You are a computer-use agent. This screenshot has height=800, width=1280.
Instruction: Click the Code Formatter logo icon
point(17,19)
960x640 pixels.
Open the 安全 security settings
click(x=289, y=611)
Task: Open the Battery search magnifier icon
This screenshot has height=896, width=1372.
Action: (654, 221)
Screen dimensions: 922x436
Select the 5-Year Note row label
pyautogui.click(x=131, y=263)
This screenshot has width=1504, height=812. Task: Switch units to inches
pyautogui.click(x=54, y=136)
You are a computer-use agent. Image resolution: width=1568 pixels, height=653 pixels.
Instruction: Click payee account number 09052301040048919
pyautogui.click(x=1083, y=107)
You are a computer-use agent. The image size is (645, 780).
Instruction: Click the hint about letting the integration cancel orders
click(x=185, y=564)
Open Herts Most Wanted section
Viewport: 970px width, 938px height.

============================================================

** OBJECTIVE **
Copy the records above, changing every "Instruction" to "Command" and leaving everything else as it is.

** RESPONSE BELOW **
You are a computer-use agent. This screenshot has height=800, width=1280.
Command: Click the Code Formatter logo icon
point(17,19)
960x640 pixels.
Open the 安全 security settings
click(x=289, y=611)
Task: Open the Battery search magnifier icon
This screenshot has height=896, width=1372.
Action: (654, 221)
Screen dimensions: 922x436
Select the 5-Year Note row label
pyautogui.click(x=131, y=263)
This screenshot has width=1504, height=812. Task: Switch units to inches
pyautogui.click(x=54, y=136)
You are a computer-use agent. Image resolution: width=1568 pixels, height=653 pixels.
Command: Click payee account number 09052301040048919
pyautogui.click(x=1083, y=107)
You are a computer-use agent. The image size is (645, 780).
Command: Click the hint about letting the integration cancel orders
click(x=185, y=564)
Open Herts Most Wanted section
Viewport: 970px width, 938px height.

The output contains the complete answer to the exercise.